Your assignment ▸ Exactly the lines from the one with "The image size is (1280, 720)." through the end of the material are to be output, both included, with no other text.

Data records Block Start

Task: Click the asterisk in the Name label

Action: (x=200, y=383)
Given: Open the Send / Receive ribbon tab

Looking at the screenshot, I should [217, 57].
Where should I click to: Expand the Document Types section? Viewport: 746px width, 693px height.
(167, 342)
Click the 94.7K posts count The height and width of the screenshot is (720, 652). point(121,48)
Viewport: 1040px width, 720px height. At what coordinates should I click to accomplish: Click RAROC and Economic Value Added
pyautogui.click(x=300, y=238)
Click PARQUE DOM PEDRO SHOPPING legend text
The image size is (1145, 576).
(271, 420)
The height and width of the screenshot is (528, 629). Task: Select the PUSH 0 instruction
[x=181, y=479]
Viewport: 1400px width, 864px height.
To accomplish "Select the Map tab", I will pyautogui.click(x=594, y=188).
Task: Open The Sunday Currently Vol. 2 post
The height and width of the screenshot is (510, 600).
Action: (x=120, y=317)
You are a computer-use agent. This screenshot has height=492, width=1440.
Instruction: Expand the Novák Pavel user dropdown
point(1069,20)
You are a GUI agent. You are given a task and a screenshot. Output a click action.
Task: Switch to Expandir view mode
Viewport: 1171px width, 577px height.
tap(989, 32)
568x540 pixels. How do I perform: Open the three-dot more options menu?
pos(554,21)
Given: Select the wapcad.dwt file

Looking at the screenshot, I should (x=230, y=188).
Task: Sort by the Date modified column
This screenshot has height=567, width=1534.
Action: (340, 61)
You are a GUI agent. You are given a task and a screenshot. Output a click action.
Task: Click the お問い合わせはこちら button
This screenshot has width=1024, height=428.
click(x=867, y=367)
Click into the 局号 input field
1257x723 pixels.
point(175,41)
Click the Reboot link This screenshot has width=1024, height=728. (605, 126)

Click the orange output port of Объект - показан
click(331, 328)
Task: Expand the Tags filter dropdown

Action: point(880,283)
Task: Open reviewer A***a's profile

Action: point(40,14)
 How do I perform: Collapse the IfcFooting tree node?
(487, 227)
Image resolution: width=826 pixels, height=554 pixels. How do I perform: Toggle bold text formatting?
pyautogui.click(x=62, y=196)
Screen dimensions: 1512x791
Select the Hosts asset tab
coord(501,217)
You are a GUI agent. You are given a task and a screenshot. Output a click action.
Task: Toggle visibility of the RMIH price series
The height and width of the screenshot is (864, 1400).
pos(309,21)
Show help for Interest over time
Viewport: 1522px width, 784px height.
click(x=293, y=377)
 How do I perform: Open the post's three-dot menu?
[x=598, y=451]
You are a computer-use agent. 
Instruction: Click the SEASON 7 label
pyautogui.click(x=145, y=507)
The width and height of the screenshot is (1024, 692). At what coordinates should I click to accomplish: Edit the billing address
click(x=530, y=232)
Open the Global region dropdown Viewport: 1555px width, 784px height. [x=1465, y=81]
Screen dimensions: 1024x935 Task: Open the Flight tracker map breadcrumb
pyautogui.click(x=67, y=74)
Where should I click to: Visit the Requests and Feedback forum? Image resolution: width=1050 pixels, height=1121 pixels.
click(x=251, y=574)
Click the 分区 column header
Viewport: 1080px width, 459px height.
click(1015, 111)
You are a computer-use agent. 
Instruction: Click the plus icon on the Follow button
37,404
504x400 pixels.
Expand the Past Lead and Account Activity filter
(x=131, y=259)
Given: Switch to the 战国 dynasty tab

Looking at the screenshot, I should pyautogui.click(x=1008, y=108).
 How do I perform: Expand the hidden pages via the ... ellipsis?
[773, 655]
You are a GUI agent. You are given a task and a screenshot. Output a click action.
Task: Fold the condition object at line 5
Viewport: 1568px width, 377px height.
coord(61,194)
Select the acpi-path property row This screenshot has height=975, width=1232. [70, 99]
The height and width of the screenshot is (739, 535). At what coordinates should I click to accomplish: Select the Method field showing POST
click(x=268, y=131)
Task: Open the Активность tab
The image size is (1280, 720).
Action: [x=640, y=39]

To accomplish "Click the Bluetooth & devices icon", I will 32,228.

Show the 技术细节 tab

Data records Block End

Written answer ▸
The image size is (1280, 720).
Action: [x=640, y=39]

To accomplish "Click the Bluetooth & devices icon", I will 32,228.

Show the 技术细节 tab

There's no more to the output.